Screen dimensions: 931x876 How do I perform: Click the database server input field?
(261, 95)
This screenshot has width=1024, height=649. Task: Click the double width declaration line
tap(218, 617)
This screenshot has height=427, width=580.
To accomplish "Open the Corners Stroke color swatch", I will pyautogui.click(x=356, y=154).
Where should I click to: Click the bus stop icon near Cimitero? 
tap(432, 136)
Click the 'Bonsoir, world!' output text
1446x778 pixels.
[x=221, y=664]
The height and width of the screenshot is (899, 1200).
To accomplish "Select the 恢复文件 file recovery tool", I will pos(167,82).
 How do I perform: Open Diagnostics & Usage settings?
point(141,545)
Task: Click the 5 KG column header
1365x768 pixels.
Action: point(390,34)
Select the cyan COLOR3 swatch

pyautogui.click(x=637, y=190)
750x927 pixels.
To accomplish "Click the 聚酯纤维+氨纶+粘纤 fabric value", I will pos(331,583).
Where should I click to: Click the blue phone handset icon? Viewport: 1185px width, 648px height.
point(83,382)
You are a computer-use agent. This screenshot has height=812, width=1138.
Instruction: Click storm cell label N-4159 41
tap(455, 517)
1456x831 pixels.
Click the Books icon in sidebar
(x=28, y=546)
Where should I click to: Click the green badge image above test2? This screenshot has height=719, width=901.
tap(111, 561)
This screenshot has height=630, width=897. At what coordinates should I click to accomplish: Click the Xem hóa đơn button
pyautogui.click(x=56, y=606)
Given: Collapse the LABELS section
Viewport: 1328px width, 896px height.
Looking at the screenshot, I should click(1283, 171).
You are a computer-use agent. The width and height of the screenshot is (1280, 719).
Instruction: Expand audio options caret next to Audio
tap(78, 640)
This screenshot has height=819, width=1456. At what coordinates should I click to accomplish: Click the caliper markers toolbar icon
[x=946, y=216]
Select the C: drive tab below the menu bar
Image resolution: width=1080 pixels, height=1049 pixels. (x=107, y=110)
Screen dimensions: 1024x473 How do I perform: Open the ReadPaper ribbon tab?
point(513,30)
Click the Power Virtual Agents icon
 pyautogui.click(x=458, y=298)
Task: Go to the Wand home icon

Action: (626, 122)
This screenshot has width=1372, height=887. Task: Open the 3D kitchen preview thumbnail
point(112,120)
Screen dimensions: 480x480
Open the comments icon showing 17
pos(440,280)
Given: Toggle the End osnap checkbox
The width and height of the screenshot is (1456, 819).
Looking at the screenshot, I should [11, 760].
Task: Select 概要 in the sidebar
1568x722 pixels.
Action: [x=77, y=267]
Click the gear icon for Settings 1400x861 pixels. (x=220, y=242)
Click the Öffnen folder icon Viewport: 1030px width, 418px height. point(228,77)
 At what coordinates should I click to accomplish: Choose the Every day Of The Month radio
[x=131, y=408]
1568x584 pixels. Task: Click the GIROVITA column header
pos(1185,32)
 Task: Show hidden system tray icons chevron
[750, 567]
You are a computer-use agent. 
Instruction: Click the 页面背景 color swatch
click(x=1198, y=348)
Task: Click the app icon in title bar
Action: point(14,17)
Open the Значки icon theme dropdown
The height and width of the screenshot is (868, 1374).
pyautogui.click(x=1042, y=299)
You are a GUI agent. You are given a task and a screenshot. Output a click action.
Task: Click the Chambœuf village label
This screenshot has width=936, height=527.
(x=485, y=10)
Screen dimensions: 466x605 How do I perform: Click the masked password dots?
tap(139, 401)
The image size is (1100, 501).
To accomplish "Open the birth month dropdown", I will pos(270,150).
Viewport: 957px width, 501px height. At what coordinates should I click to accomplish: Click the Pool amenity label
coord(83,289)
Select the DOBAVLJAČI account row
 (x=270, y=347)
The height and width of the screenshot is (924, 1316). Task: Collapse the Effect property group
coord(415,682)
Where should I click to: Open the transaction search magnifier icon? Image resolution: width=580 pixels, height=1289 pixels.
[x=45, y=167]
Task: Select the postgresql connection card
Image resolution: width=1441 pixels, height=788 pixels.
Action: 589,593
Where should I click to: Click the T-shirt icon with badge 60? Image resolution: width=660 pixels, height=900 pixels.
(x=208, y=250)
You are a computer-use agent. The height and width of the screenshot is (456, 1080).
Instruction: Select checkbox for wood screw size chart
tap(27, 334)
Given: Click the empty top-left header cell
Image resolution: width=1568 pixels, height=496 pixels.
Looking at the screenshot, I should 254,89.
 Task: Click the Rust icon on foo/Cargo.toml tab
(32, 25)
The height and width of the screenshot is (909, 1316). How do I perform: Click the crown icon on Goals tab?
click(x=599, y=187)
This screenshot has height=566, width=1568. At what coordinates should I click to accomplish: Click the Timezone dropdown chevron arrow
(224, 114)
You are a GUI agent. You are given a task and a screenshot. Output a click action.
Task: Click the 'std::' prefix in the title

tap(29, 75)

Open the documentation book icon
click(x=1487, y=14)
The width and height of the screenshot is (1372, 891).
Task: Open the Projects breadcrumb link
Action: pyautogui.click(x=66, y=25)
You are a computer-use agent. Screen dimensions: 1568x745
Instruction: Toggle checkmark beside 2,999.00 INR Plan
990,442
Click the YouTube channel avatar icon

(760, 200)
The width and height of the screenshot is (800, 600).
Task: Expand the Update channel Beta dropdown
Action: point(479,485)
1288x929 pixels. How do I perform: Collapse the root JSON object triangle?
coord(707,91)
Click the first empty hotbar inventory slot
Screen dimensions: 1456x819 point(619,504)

-.-.-

* _Exercise aim_
Reproduce the records verbatim, everything from the line containing "Given: Toggle the End osnap checkbox" down to the line containing "[x=131, y=408]".

* _Task solution_
Given: Toggle the End osnap checkbox
The width and height of the screenshot is (1456, 819).
Looking at the screenshot, I should [11, 760].
Task: Select 概要 in the sidebar
1568x722 pixels.
Action: [x=77, y=267]
Click the gear icon for Settings 1400x861 pixels. (x=220, y=242)
Click the Öffnen folder icon Viewport: 1030px width, 418px height. point(228,77)
 At what coordinates should I click to accomplish: Choose the Every day Of The Month radio
[x=131, y=408]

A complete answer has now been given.